## Data to process:
···

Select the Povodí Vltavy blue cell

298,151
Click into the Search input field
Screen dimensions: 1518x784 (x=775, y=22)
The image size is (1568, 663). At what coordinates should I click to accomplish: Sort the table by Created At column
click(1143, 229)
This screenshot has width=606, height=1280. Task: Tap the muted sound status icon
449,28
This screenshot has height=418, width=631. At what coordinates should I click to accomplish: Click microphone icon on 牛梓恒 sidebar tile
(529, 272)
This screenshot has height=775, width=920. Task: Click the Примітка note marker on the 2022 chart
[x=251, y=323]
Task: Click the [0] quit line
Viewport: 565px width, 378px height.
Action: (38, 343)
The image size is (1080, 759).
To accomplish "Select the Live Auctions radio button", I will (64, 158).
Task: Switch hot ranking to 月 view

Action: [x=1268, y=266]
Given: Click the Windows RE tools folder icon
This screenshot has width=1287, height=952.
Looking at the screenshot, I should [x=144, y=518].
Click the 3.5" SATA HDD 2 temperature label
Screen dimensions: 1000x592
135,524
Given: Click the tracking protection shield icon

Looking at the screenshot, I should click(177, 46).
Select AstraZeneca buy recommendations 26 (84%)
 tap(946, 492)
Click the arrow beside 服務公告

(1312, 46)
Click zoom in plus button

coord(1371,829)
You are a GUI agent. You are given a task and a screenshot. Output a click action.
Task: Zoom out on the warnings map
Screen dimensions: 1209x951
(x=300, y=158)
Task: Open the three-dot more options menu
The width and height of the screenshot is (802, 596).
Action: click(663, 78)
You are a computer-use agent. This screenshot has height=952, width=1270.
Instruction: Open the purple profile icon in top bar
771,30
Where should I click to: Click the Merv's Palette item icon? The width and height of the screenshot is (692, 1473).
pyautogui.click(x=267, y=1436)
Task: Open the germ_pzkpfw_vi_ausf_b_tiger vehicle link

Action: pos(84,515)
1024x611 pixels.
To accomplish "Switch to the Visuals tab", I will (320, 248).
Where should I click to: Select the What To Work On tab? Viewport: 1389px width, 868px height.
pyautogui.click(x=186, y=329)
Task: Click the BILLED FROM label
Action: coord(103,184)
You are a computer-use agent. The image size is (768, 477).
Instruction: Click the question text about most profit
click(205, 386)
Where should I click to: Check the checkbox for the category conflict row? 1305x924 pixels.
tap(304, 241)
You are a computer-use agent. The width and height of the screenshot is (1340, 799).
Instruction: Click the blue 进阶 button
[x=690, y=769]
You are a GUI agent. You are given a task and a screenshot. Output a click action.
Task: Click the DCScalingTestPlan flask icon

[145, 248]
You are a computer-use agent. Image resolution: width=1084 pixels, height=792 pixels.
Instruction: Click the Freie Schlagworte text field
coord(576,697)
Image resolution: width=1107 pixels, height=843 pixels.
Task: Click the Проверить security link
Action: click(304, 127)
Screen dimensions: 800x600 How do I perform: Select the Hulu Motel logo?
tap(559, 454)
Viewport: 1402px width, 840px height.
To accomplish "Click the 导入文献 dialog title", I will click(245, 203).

···

## Task to complete:
Express the items above as a Markdown table with the columns "Row" and "Line," numbering each row and putting one line in each, starting at the first line of the items and going on through the line containing "will (320, 248).". Leave out the blank lines.

## Result of the exercise:
| Row | Line |
|---|---|
| 1 | Select the Povodí Vltavy blue cell |
| 2 | 298,151 |
| 3 | Click into the Search input field |
| 4 | Screen dimensions: 1518x784 (x=775, y=22) |
| 5 | The image size is (1568, 663). At what coordinates should I click to accomplish: Sort the table by Created At column |
| 6 | click(1143, 229) |
| 7 | This screenshot has width=606, height=1280. Task: Tap the muted sound status icon |
| 8 | 449,28 |
| 9 | This screenshot has height=418, width=631. At what coordinates should I click to accomplish: Click microphone icon on 牛梓恒 sidebar tile |
| 10 | (529, 272) |
| 11 | This screenshot has height=775, width=920. Task: Click the Примітка note marker on the 2022 chart |
| 12 | [x=251, y=323] |
| 13 | Task: Click the [0] quit line |
| 14 | Viewport: 565px width, 378px height. |
| 15 | Action: (38, 343) |
| 16 | The image size is (1080, 759). |
| 17 | To accomplish "Select the Live Auctions radio button", I will (64, 158). |
| 18 | Task: Switch hot ranking to 月 view |
| 19 | Action: [x=1268, y=266] |
| 20 | Given: Click the Windows RE tools folder icon |
| 21 | This screenshot has width=1287, height=952. |
| 22 | Looking at the screenshot, I should [x=144, y=518]. |
| 23 | Click the 3.5" SATA HDD 2 temperature label |
| 24 | Screen dimensions: 1000x592 |
| 25 | 135,524 |
| 26 | Given: Click the tracking protection shield icon |
| 27 | Looking at the screenshot, I should click(177, 46). |
| 28 | Select AstraZeneca buy recommendations 26 (84%) |
| 29 |  tap(946, 492) |
| 30 | Click the arrow beside 服務公告 |
| 31 | (1312, 46) |
| 32 | Click zoom in plus button |
| 33 | coord(1371,829) |
| 34 | You are a GUI agent. You are given a task and a screenshot. Output a click action. |
| 35 | Task: Zoom out on the warnings map |
| 36 | Screen dimensions: 1209x951 |
| 37 | (x=300, y=158) |
| 38 | Task: Open the three-dot more options menu |
| 39 | The width and height of the screenshot is (802, 596). |
| 40 | Action: click(663, 78) |
| 41 | You are a computer-use agent. This screenshot has height=952, width=1270. |
| 42 | Instruction: Open the purple profile icon in top bar |
| 43 | 771,30 |
| 44 | Where should I click to: Click the Merv's Palette item icon? The width and height of the screenshot is (692, 1473). |
| 45 | pyautogui.click(x=267, y=1436) |
| 46 | Task: Open the germ_pzkpfw_vi_ausf_b_tiger vehicle link |
| 47 | Action: pos(84,515) |
| 48 | 1024x611 pixels. |
| 49 | To accomplish "Switch to the Visuals tab", I will (320, 248). |